* ИСХОДНЫЙ ТЕКСТ
Журнальный зал

Русский
толстый журнал как эстетический феномен

Опубликовано в журнале: Октябрь 2006, 1

Человек эпохи Ре

“Я ставлю тебя в центр мира, чтобы оттуда тебе было удобно обозревать все, что есть в мире…”

Пико делла Мирандола

Разговаривая с одним знакомым филологом в литературном кафе, поймала себя на очевидном: Я НЕ ПОМНЮ ИСТОРИИ ЛИТЕРАТУР.

Из всех прочитанных и множественно отреферированных за студенческие годы произведений я, оказывается, вынесла лишь сюжеты – со всей их чудесной самостоятельностью нового, доселе не бывшего нигде художественного мира. Уникального и неповторимого. Узнаваемого – как по нему в своей индивидуальности узнаваем автор.

А истории литератур не вынесла. Не стерпела, как неловкую и запоздавшую помощь при автомобильной аварии, – когда пострадавший скорее жив, чем мертв, но его нельзя трогать, изменять положение тела.

Память постепенно обесценила эту историю дат, направлений и комментариев. Знаешь, где посмотреть сноску в случае надобности, вплоть до страницы. Но так, здесь и сейчас, чтобы поразить/развить оппонента, – ни на вздох.

Сначала от этого становится страшно: симпатичная женщина по имени Эмма Бовари, о которой и не говорят иначе, как об альтер эго Гюстава Флобера, последнем романтическом персонаже его творчества. Но она всего лишь женщина. Героиня – но ее собственного мира, в котором нет никакого Гюстава Флобера с его периодами перехода из юности в зрелость, заграничными поездками, искушениями святого Антония.

Искусство по поводу жизни и на поводу у нее. Да и есть ли иное – более настоящее – искусство?

…вот маленькая Томасина вычисляет формулу древесного листка в школьной тетрадке.

…вот славный копейщик Архилох пьянствует на карауле и сводит с ума Необулу и Ликамба. А потом гибнет на войне.

…вот двое встречаются в Амстердаме и по большой дружбе “заказывают” друг друга киллеру.

…Том Стоппард – живой классик английской драматургии и кинематографии.

…Древнегреческий ямб и элегия седьмого века до Р. Х.

…Йен Макъюэн с премией Букера за лучший англоязычный роман года.

Человека принято считать эрудитом, если он в состоянии при разговоре о каком-нибудь писателе или художнике навскидку указать его место в истории искусств. Век (лучше – с точностью до десятилетий), школу/направление, существующую обочь него критику. У вас еще и анекдот на тему припасен? Замечательно! Это – уже свидетельство Эрудиции с раскатистым ррррр посредине.

Сидим на чердаке Литературного музея в Трубниковском переулке. Только что кончился какой-то очередной поэтический вечер.

* ДАННЫЕ
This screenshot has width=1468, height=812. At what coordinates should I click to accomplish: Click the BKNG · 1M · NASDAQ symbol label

* ВЫПОЛНИТЕ ЗАДАНИЯ
(A) Воспроизведите дословно отрывок эссе об истории литератур от «Искусство по поводу» до «в школьной тетрадке.» включительно.
(B) Почему в эссе об истории литератур Эмма Бовари названа «всего лишь женщиной»? Ответьте в одном–трех предложениях.
(C) Подхватите эссе об истории литератур и продолжите его сразу после последнего приведенного предложения.

* ОТВЕТЫ ПО ЗАДАНИЯМ
(A)
Искусство по поводу жизни и на поводу у нее. Да и есть ли иное – более настоящее – искусство?

…вот маленькая Томасина вычисляет формулу древесного листка в школьной тетрадке.

(B) Она героиня своего собственного мира. В этом мире нет никакого Гюстава Флобера с его периодами перехода из юности в зрелость, заграничными поездками и искушениями святого Антония.

(C)
Все, кто по причине дальнего места жительства не телефонизирован, дежурят у телефона – обзвонить друзей и коллег (скупы на мобильную связь наши творческие люди!). Один поэт-песенник травит байки: приехал он однажды во Флоренцию, отбился от всезнающих экскурсоводов и забрел в галерею Уффици. Ходит там – руки в брюки – натурально, без блокнота и фотоаппарата. Потому что всякая задокументированная память, не подлежащая перевиранию, – мещанство. К тому же – ответственность за свое присутствие в прошлом.

Рассказ поэта о неожиданностях путешествия профессионально превращается в анекдот: вот стоит он возле “Весны” Сандро Боттичелли. Разглядывает. Тут к нему устремляются две дамы. Скажите, – интересуется одна, – а она, Весна, беременная?

Все трое “туристов”, включая нашего знакомца, начинают смеяться, глядя друг на друга. Да так энергично, что срабатывает сигнализация. Появляются полицейские и, заломив виновнику-писателю за спину тонкие руки, уводят прочь.

…а вопрос о беременности Весны так и остается открытым.

Туристический случай, на первый взгляд житейский и годный разве что для пересказа в кругу друзей, – оборачивается метафорой отношений внутри современного искусства.

Рискну предположить, что, вглядись мы пристальнее в эту замутненную миллионами человеческих взглядов картину, попробуй понять ее, не прибегая к накатанным искусствоведческим приемам и шаблонным научным понятиям, – мы, быть может, гораздо глубже вдохнем то, чем дышит наша сегодняшняя литература.

Встанем в ту специфическую радугу времени, что всякий раз кривизной выстреливает в пространство после “сменовековской” грозы.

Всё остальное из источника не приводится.